Family Law Newsletter
Grandparent Visitation Rights
All 50 states have laws authorizing certain nonparent parties, typically grandparents, to seek child visitation rights. These statutes are controversial, and parents often argue that the laws interfere with their fundamental constitutional right to rear their children, which includes the right to determine who may educate and socialize with their children. However, as parens patriae, states are required to protect all citizens who are unable to protect themselves. Accordingly, state legislatures and courts are vested with the power to consider the best interest of their child citizens in enacting and enforcing grandparent visitation laws, provided certain guidelines are followed.
Troxel v. Granville
In 2000, the U.S. Supreme Court issued a severely fractured opinion on the constitutionality of a Washington visitation statute. The law permitted “any person [to] petition…for visitation rights at any time” and authorized courts to grant visitation whenever it would “serve the best interest of the child.” Under the statute, the Troxels were seeking visitation rights of their granddaughters from their mother, after the Troxel’s son (the children’s father) committed suicide. The mother sought to limit the visitation between the Troxels and their granddaughters. The statute, however, was ruled as being “breathtakingly broad.” The Court held that, as applied, the law unconstitutionally infringed on the mother’s fundamental right to make child care, custody and control decisions.
The Troxel Court found that the excessive judicial discretion authorized by the statute was problematic. The Court seemed to suggest the need for state grandparent visitation laws to reflect a child’s needs while simultaneously affording more deference to the parents’ rearing decisions. Thus, Troxel left open the probability that grandparent visitation statutes can be constitutional even with the existence of fundamental protected rights of parents.
Aftermath of Troxel – Effect on Grandparent Visitation Rights
Immediately after Troxel, several lawsuits forced other courts to review their own state visitation laws. Some states’ courts, such as New Jersey, held their statutes to be facially valid, but unconstitutional as applied to the facts of the particular case. Other states, such as Florida and Illinois, held their statutes to be unconstitutional on their face. Still other states, such as Texas, distinguished Troxel, holding their own statutes to be constitutional.
Restrictive Visitation Statutes
Approximately 15 states have “restrictive” nonparental visitation laws which allow only the grandparents to petition for a visitation order.
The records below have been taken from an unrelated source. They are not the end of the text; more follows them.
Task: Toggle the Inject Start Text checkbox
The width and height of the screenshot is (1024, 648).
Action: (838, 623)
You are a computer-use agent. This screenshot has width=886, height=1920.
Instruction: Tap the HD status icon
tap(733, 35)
These laws also generally apply only in cases where parents are getting divorced, where one or both parents have died, or where the child was born out of wedlock.
Permissive Visitation Statutes
Most states have more “permissive” visitation laws which allow grandparents to seek visitation in any case where it would be in the best interest of the child. These states view grandparent visitation rights as only a small infringement on parents’ rights.
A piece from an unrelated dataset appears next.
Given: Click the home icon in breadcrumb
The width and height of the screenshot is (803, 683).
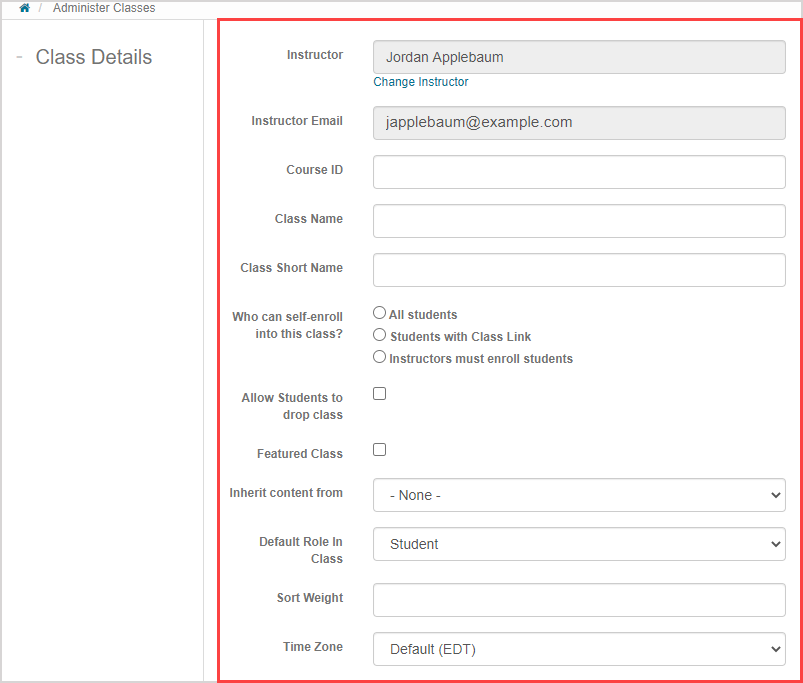Looking at the screenshot, I should pyautogui.click(x=24, y=8).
Some states have even more permissive visitation laws which authorize courts to consider visitation requests from other third parties such as stepparents or other family relatives. States with such highly permissive visitation laws may also permit grandparents to petition for visitation even where the family is still intact (i.e., no divorce or death has occurred).
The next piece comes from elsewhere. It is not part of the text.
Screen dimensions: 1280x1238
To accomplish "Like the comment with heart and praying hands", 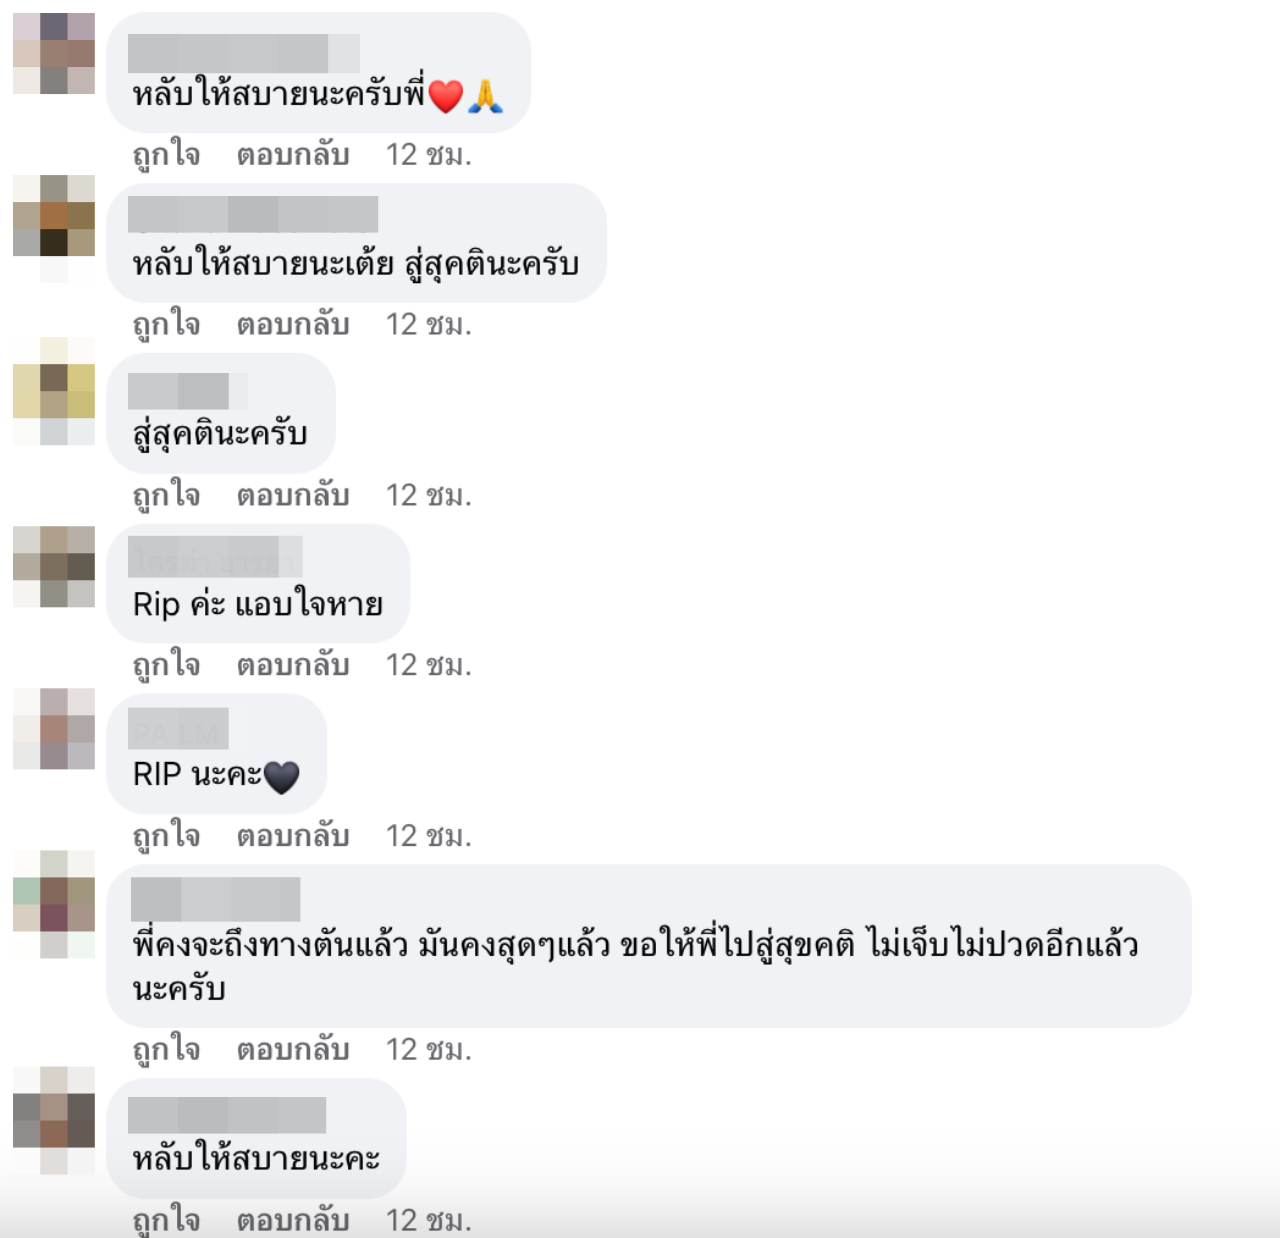I will pos(166,155).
Future of Grandparent Visitation Laws
Both the language in Troxel and the overall trend appear to allow that grandparent visitation statutes will be constitutional, provided that they direct courts to “presume” that a fit parent’s decisions regarding visitation are within the child’s best interest. In other words, at least some special weight must be given to a parent’s decision to deny visitation to the grandparents.
California’s statute provides an example of a constitutional permissive visitation law. The California Supreme Court upheld the law which specifically codifies the “fit parent presumption” recommended by Troxel. The court awarded visitation rights to the grandparents of a child whose parents were divorced. This decision is consistent with the trend upholding those statutes which allow grandparents to petition for visitation when the family is no longer together, focusing on the child’s best interest. However, it still appears to be more difficult for grandparents to seek visitation when the family unit is intact.